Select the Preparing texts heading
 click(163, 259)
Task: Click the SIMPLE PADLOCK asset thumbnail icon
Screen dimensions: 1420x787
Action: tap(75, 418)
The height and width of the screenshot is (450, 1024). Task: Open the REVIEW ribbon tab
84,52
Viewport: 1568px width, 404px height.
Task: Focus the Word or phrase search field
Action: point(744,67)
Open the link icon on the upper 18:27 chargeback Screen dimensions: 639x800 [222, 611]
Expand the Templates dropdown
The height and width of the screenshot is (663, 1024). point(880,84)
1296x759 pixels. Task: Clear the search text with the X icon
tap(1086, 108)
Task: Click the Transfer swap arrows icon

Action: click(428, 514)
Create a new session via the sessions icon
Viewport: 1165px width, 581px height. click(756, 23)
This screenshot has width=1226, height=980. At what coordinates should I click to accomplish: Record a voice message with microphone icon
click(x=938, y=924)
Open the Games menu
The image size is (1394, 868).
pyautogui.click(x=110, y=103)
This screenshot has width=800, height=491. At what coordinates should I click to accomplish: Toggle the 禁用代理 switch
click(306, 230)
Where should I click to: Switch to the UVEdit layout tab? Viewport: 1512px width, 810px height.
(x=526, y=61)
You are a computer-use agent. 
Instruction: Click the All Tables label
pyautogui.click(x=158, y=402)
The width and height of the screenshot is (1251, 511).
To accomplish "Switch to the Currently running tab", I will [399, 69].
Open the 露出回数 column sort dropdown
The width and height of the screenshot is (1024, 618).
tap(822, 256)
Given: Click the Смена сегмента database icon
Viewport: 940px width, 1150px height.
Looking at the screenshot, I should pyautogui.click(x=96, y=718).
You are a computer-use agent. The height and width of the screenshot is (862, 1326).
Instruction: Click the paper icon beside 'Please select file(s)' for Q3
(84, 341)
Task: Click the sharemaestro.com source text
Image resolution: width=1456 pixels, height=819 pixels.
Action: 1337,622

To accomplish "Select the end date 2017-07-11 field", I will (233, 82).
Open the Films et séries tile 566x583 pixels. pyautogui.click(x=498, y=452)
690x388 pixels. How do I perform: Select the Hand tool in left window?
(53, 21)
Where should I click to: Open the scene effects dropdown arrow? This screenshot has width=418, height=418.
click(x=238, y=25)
::::
Aim of the task:
In the entries above, count the lines that include "agent" and write nothing but that number.

Reply:
2